Given the fact that many in the media are skeptical of business, companies and industry groups should expect that their actions on public policy matters will be scrutinized. If the businesses are perceived to be large and powerful, any steps they take may be judged by a different standard.

The sugar industry's decision last week to hold a counter-demonstration outside of the location where a fundraiser was planned by a group advocating ballot measures targeting the industry drew a scathing editorial from the Miami Herald.

After the Coral Gables, Fla., fundraiser was canceled because the host site was concerned about traffic problems the counter-demonstration by the sugar industry might cause, the paper's editor, Jim Hampton, labeled the move "out-and-out intimidation." He asserted that the call by a sugar industry PR counselor, Ray Casas of Wragg & Casas, Miami, to the Coral Gables police notifying them that a counter-demonstration would bring hundreds of protestors into a quiet neighborhood was meant to quash the fundraiser, which was to raise money for ads in favor of the ballot measures.

When Fairchild Tropical Garden, the host of the fundraiser, was contacted by local police, it chose to cancel the meeting, to avoid neighborhood disruption. Wrote Hampton:

"Big Sugar blithely attempted to portray itself as merely holding a hot-dog cookout for workers from the sugar industry outside the garden gates while the 'swells' ate lavishly within. That just won't wash. This was rank, blunt, intolerable intimidation, pure and simple."

Contacted by PR NEWS, Ray Casas declined to comment, and referred us to his response to the Herald, printed on Oct. 15, two days after the Hampton editorial.

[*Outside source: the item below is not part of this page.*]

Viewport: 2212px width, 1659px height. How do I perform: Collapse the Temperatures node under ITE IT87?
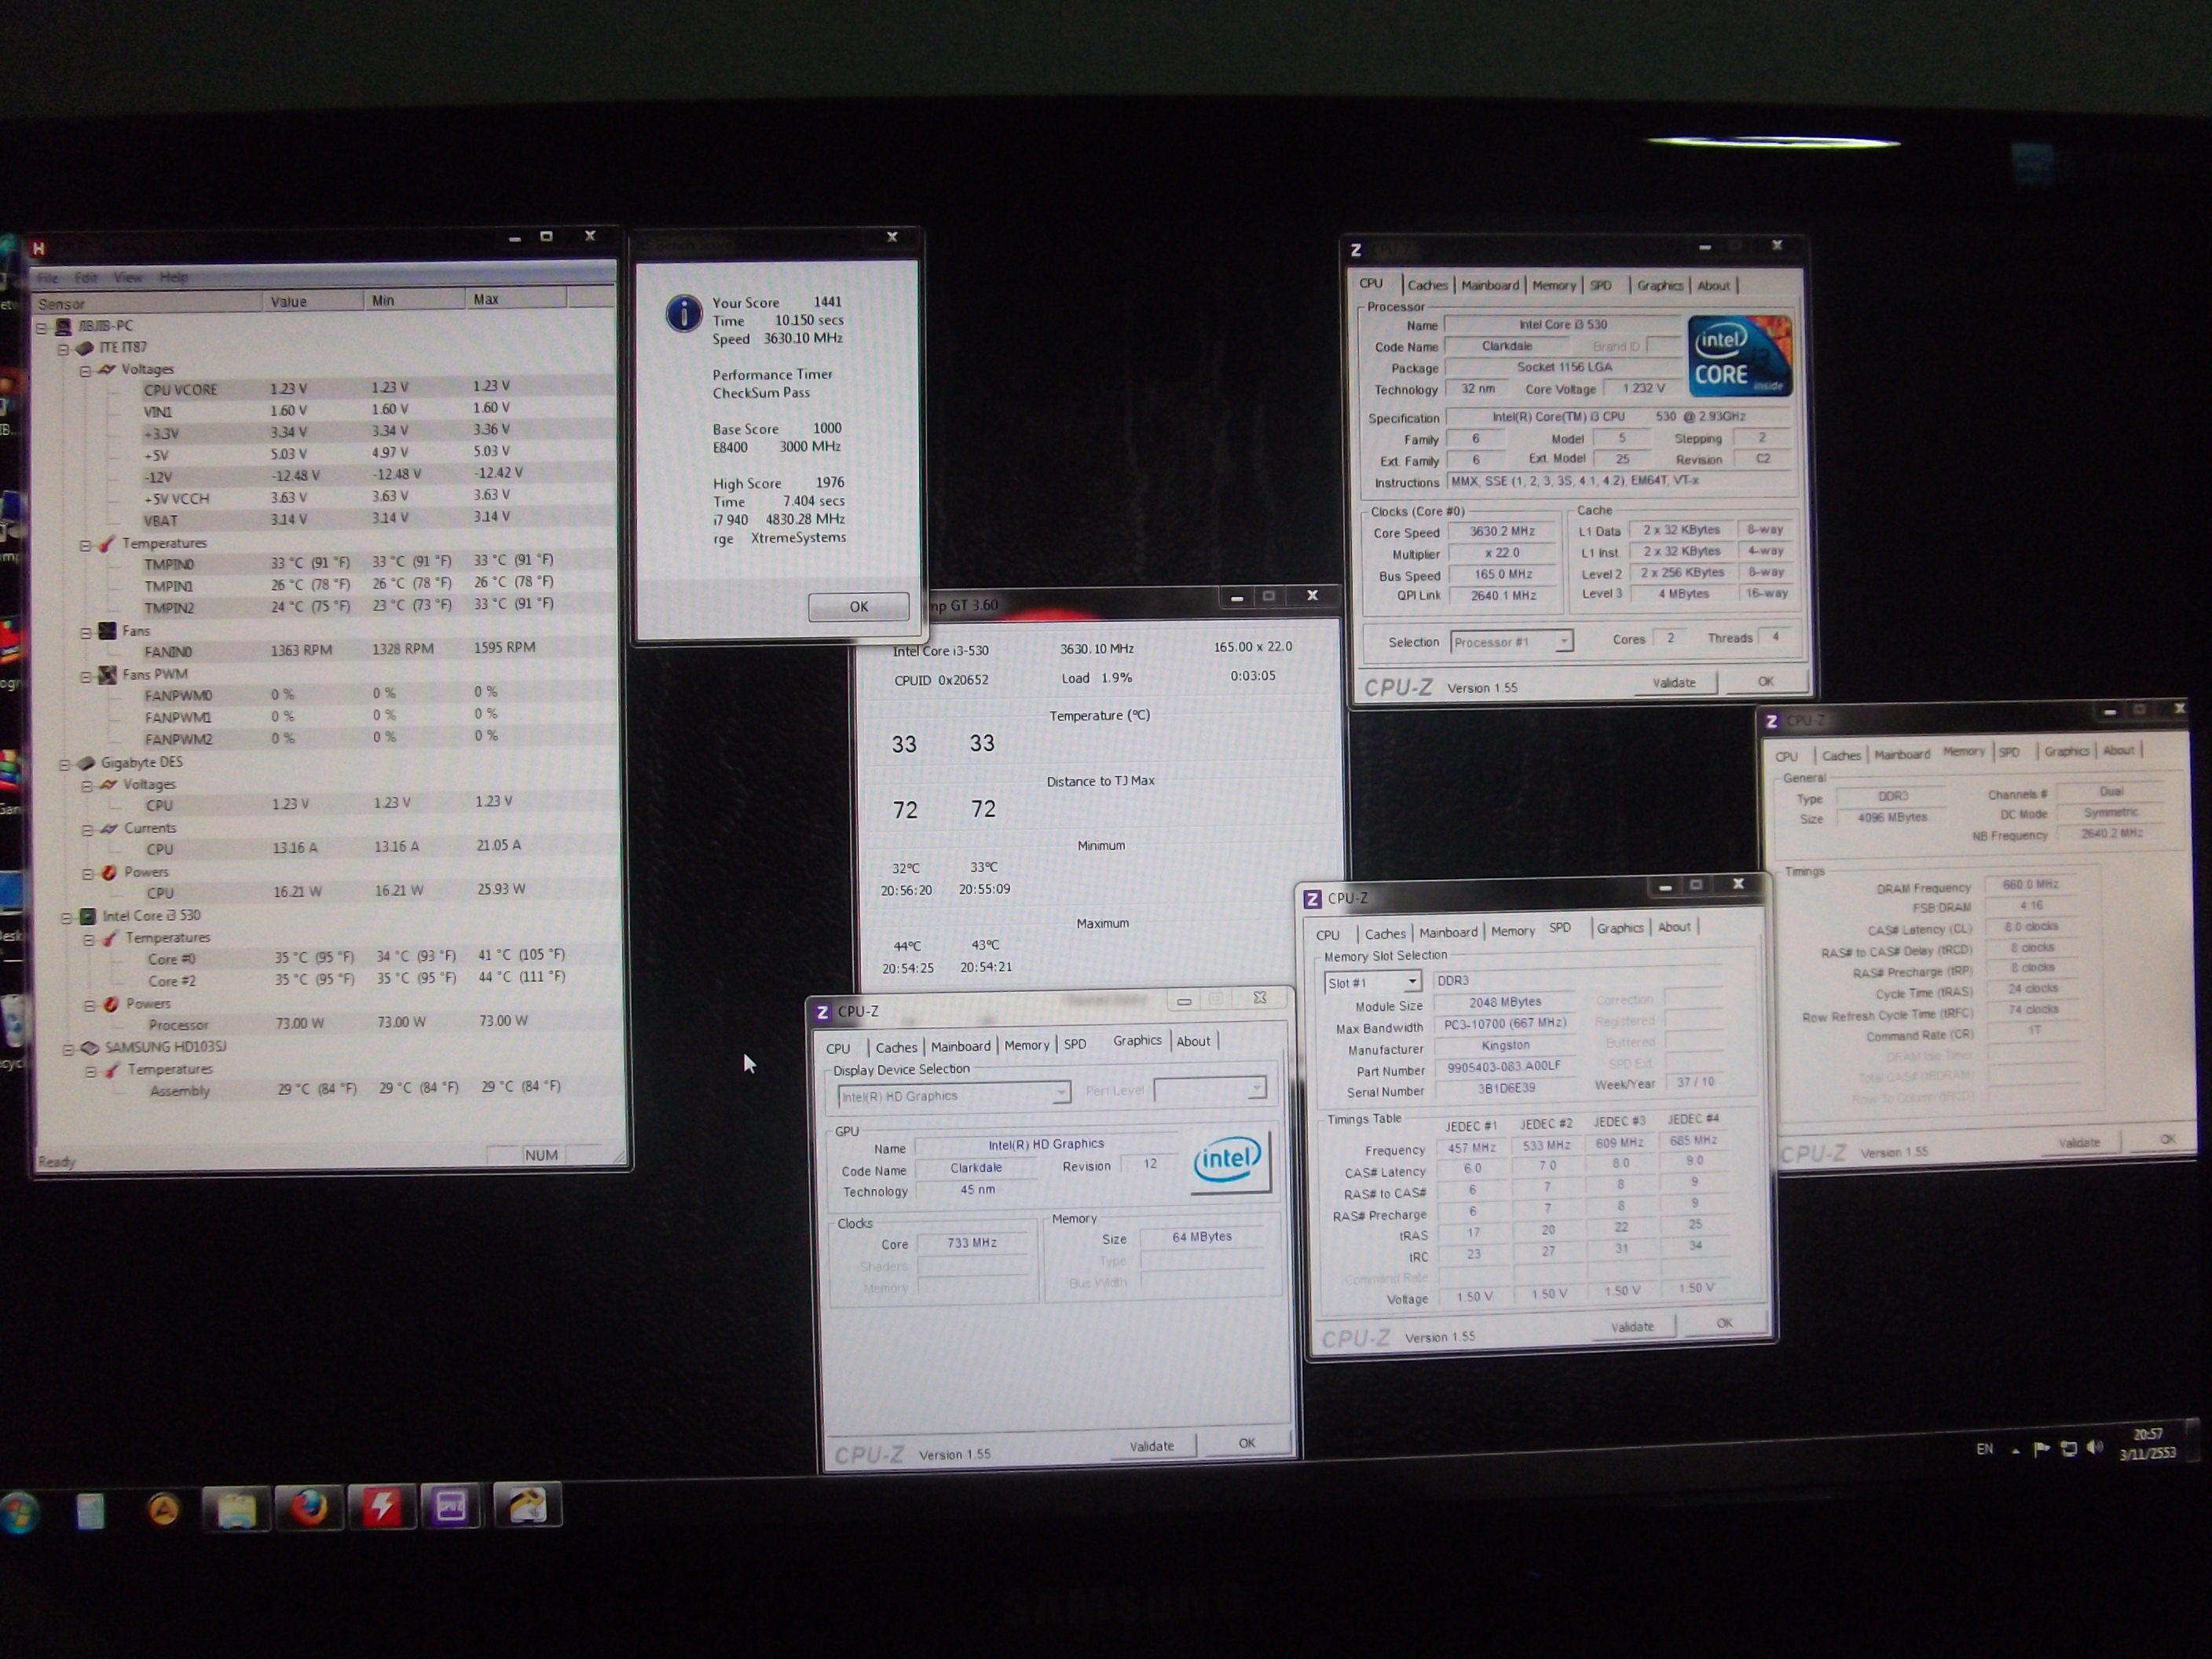click(x=86, y=545)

Casas wrote that his call to the police was standard policy for a public demonstration, and was not meant to be intimidate. "As an experienced event organizer, I knew that the call to the police was the first step in assuring a safe, nondisruptive, nonconfrontational event, similar to many we have executed." Casas wrote that, after speaking with authorities about the planned sugar rally, the number of participants was reduced to 250, from 1,000.

A short response by Hampton was printed at the bottom of Casas' letter, in which he apologized for not calling Casas before he ran his editorial. But Hampton did not alter his position that the sugar industry tactic amounted to intimidation and interference with First Amendment rights to free speech.

While it is hard to know if the sugar industry intended to halt the meeting, a clear lesson for corporations from the event is that they must tread carefully in public debates. Otherwise, they are likely to be roundly and publicly criticized--which can only damage the cause they are pursuing.